* [EXERCISE]: Transcribe exactly the line containing "Screen dimensions: 1536x721" plus every later line in the data.

=== Begin Enclosure ===

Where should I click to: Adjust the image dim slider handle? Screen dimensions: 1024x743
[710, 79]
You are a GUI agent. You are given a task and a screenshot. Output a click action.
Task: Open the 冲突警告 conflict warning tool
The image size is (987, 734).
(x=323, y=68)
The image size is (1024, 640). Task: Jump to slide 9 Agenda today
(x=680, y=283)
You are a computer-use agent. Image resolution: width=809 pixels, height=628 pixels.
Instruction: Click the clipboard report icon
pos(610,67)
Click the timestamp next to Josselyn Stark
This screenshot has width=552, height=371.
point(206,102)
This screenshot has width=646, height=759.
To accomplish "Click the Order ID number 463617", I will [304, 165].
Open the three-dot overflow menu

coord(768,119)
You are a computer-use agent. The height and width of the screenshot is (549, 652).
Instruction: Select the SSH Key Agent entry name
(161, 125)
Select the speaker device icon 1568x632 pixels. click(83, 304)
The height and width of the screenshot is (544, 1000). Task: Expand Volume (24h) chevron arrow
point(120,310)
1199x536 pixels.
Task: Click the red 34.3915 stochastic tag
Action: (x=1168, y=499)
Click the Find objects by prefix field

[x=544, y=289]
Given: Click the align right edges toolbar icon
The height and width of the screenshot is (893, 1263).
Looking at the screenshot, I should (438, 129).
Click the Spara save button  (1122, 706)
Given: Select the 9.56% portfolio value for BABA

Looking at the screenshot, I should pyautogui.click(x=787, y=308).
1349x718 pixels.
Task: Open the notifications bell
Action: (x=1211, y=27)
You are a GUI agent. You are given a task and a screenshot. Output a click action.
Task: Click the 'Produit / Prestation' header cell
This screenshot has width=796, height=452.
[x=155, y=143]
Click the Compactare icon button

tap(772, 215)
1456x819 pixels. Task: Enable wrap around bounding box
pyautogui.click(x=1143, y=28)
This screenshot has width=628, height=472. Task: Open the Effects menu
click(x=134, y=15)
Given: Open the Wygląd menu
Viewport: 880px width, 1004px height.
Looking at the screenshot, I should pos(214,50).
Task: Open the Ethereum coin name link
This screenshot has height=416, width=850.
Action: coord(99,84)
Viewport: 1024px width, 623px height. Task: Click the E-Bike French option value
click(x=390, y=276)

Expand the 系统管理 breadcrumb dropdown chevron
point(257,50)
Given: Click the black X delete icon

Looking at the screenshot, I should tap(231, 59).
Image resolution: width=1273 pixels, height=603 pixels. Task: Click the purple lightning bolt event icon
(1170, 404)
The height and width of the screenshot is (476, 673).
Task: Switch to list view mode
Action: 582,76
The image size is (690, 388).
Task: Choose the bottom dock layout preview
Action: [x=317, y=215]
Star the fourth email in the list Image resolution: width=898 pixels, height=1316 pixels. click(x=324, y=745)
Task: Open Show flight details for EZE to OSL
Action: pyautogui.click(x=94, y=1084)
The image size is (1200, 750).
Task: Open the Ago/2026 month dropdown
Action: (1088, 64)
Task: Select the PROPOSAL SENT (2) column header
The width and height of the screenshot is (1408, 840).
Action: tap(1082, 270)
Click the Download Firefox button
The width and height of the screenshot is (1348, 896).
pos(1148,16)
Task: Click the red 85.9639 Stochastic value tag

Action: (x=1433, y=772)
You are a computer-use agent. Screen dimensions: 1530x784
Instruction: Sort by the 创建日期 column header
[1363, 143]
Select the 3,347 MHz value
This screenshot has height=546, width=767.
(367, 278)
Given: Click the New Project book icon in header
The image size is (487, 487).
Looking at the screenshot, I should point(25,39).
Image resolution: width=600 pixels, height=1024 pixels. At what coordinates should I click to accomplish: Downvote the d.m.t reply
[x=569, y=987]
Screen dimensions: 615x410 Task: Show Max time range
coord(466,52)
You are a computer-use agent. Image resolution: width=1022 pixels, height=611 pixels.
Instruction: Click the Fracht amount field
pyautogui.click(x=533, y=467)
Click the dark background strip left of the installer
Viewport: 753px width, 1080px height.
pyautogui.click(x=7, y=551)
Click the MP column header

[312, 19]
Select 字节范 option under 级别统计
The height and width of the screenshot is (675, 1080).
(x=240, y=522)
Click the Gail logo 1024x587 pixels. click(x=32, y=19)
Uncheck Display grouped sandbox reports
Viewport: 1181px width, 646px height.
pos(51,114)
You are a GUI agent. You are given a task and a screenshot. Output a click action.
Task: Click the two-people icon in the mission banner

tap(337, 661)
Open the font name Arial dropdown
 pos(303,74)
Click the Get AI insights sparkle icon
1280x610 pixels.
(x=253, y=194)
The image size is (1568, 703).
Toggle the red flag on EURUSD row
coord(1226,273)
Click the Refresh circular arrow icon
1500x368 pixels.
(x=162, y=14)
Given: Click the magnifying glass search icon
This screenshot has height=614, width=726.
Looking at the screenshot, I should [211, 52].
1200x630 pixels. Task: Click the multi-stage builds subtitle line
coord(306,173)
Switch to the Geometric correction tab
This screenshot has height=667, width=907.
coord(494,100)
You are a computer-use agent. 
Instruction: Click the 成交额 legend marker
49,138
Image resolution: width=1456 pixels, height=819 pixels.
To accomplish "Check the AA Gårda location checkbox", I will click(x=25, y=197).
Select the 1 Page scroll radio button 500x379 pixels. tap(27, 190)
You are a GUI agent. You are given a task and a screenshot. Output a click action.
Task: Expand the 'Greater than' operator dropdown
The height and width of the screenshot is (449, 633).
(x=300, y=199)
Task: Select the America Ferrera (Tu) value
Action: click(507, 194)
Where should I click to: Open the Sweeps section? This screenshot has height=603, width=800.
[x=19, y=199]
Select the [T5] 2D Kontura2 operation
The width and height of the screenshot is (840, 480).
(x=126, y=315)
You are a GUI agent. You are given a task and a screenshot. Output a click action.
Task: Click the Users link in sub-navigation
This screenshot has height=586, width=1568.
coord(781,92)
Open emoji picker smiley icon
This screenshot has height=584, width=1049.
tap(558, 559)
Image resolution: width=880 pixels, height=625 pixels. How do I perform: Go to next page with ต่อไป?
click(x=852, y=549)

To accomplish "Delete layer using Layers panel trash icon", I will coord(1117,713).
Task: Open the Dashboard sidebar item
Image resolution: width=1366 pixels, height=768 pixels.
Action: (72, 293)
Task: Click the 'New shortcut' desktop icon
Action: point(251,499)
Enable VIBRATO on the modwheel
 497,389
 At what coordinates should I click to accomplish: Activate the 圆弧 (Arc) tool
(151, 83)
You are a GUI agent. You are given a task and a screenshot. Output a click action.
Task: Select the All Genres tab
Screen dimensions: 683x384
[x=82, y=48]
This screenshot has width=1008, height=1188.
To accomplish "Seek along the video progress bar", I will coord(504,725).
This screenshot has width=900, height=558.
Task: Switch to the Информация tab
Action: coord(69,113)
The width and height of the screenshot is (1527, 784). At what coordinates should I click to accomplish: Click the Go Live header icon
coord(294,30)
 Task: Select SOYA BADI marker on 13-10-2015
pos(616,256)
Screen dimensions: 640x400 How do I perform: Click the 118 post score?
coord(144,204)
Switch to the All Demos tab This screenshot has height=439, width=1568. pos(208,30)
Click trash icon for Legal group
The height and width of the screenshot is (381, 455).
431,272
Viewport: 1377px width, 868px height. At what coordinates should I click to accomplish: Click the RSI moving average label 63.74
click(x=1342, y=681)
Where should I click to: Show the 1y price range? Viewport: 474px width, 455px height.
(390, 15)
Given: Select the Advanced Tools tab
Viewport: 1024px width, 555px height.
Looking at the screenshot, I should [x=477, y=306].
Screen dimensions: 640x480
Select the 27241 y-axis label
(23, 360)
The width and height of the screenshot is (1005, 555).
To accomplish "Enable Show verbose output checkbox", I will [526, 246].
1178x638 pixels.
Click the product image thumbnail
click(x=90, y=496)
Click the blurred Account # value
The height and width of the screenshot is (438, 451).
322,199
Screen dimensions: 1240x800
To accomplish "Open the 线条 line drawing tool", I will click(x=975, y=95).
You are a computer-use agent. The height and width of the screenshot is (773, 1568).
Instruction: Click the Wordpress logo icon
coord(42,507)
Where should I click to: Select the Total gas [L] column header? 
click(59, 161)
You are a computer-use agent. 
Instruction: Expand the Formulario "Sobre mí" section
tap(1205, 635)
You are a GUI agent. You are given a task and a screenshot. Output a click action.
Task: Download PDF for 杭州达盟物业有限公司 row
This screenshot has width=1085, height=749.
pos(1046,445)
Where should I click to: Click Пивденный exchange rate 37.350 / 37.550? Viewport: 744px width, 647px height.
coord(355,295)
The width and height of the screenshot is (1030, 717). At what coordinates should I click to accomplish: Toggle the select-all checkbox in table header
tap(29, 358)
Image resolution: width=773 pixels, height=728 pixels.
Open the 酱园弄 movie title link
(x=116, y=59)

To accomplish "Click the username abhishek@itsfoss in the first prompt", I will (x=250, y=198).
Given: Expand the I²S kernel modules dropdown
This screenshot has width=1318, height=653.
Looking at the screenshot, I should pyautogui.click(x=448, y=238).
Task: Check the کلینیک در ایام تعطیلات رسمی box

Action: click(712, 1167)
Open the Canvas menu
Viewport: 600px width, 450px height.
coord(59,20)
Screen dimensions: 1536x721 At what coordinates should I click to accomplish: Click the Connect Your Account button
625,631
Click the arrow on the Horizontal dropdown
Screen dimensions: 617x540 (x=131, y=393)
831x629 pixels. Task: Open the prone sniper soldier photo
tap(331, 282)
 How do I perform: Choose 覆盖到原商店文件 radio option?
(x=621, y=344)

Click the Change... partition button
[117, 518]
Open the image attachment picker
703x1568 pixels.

=== End Enclosure ===

* [FINISHED TASK]:
Screen dimensions: 1536x721 At what coordinates should I click to accomplish: Click the Connect Your Account button
625,631
Click the arrow on the Horizontal dropdown
Screen dimensions: 617x540 (x=131, y=393)
831x629 pixels. Task: Open the prone sniper soldier photo
tap(331, 282)
 How do I perform: Choose 覆盖到原商店文件 radio option?
(x=621, y=344)

Click the Change... partition button
[117, 518]
Open the image attachment picker
703x1568 pixels.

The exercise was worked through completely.